To: Barack Obama, POTUSFrom: Howard Wolinsky, co-author of The Serpent on the Staff: The Unhealthy Politics of the American Medical Association

I hear that you're speaking Monday to the annual meeting of the American Medical Association's policy-setting House of Delegates in Chicago. It's a great idea to present your ideas to this forum, the so-called "legislature of medicine."

You'll be given a hearing amidst the pomp of this gathering of the leaders of medical politics, not necessarily medicine.

I thought I'd share some pointers having spent more than 20 years covering the AMA at the Chicago Sun-Times.

Here's some things to keep in mind:

  • The AMA represents a minority of U.S. physicians. The AMA describes itself as America's largest doctor's organization.
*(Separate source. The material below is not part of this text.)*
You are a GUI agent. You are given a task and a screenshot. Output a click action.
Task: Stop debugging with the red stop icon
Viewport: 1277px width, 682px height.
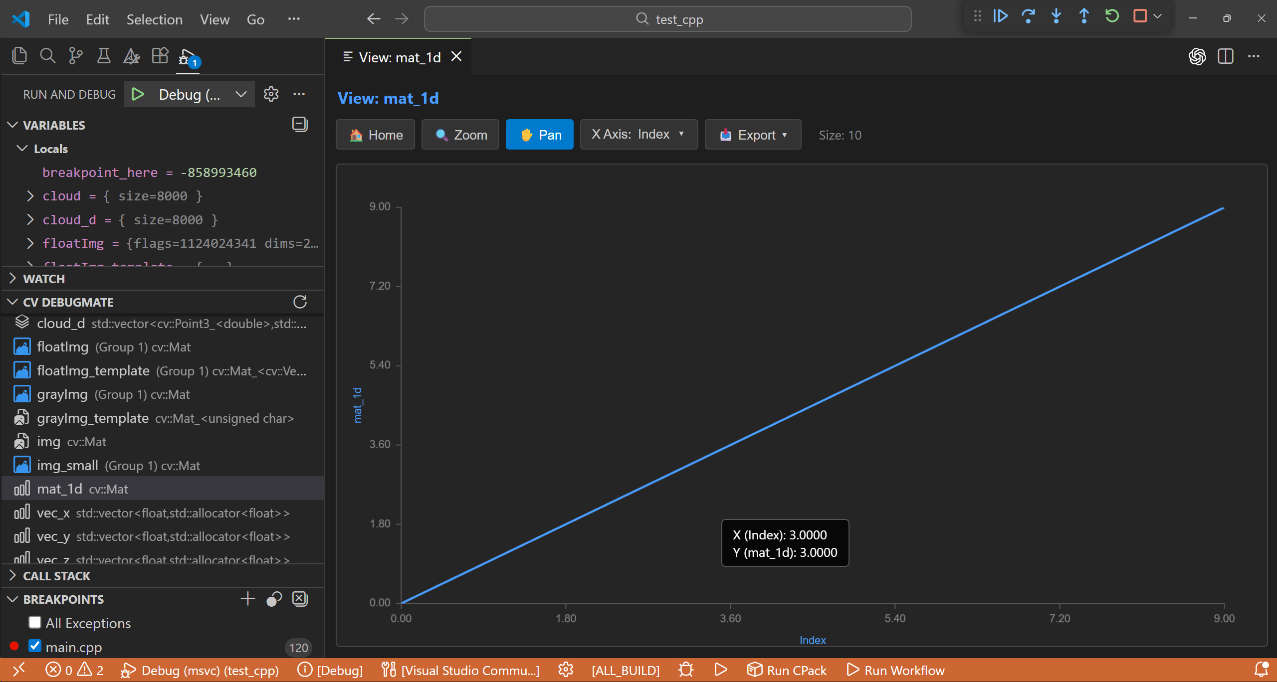[1139, 16]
That's true on its face. But they claim to represent all doctors. Most docs are not members. The AMA's goal for the year 2000 was to have half of U.S. doctors inside its tent. It missed.
  • The AMA historically was a racist organization.
  • The AMA's policies historically encouraged racism and discouraged training of black physicians.

Just last year, the AMA belatedly apologized for its transgressions of favoring state's rights over the training of black doctors and standing silent as racism raged in this country.

Still, the AMA has bragging rights. It had a black president before the U.S. did. No doubt they'll have former AMA President Lonnie Bristow, who was inaugurated as AMA president in 1995, escort you. That's a photo-op in the making, maybe with a few black medical students. Physician's Weekly reported how Joe Miller, the former No. 2 exec at the AMA, had been working as a well-paid AMA consultant as well as a lobbyist for then-apartheid South Africa. (Before 1990, AMA leaders often made trips to support doctors in that embattled land. An AMA CEO even praised South African medical care -- while in a hospital where patients were sleeping on the floor -- saying it was better than care back home at Cook County Hospital.)

Note to Rahm Emmanuel: U. of Pennsylvania biomedical ethicist Art Caplan wrote in his 1992 book, When Medicine Went Mad, how Nazi Germany used the AMA as a model for policies to remove Jews from the professions.

  • Long in bed with tobacco interests.

Back in 1964, when the Surgeon General warned about the dangers of smoking, most major medical groups got on board to fight this modern plague. One exception: the AMA. The AMA instead accepted millions of dollars for a cover for the Tobacco Institute that for over a decade enabled the industry to say the issue was unsettled and being researched.

The AMA blew it many other times on tobacco. In 1981, the AMA was on the hot seat when it was disclosed that its Physician Retirement Fund owned tobacco shares. Anti-tobacco docs in 1985 revealed that the incoming AMA president owned a farm, with another AMA board member, on which tobacco was grown in 1985.

We're still waiting for an apology on tobacco.

  • Masters of status quo.

The AMA is already on record as opposing your plan for government-sponsored health insurance for the tens of millions without health insurance.

You've been attacked for "socializing" banks and the auto industry. Get ready to be slammed for selling socialized medicine.

The AMA invented and popularized the term.

Morris Fishbein, voice of medicine as editor of the Journal of American Medical Association through the 1920s and the 1940s, was a wordsmith and sloganeer. He successfully tarred discussion of national health insurance with scare tactics, including calling any change in financing health care as "socialized medicine."

In 1962, in an effort to defeat the Medicare plan for the elderly, the AMA had its then President Ed Annis broadcast from an empty Madison Square Garden, soon after President Kennedy made a pitch there for Medicare. Great stagecraft and propaganda. The AMA opposed Medicare, but it ultimately lost the battle. Old people got much-deserved health coverage -- and, ironically, the plan made doctors rich.

Your proposal is hardly the most radical out there. You should present your plan. Listen politely. Don't yield. The health of the nation is at stake and shouldn't be left in the hands of medical politicians. Keep in mind that time is passing the AMA by.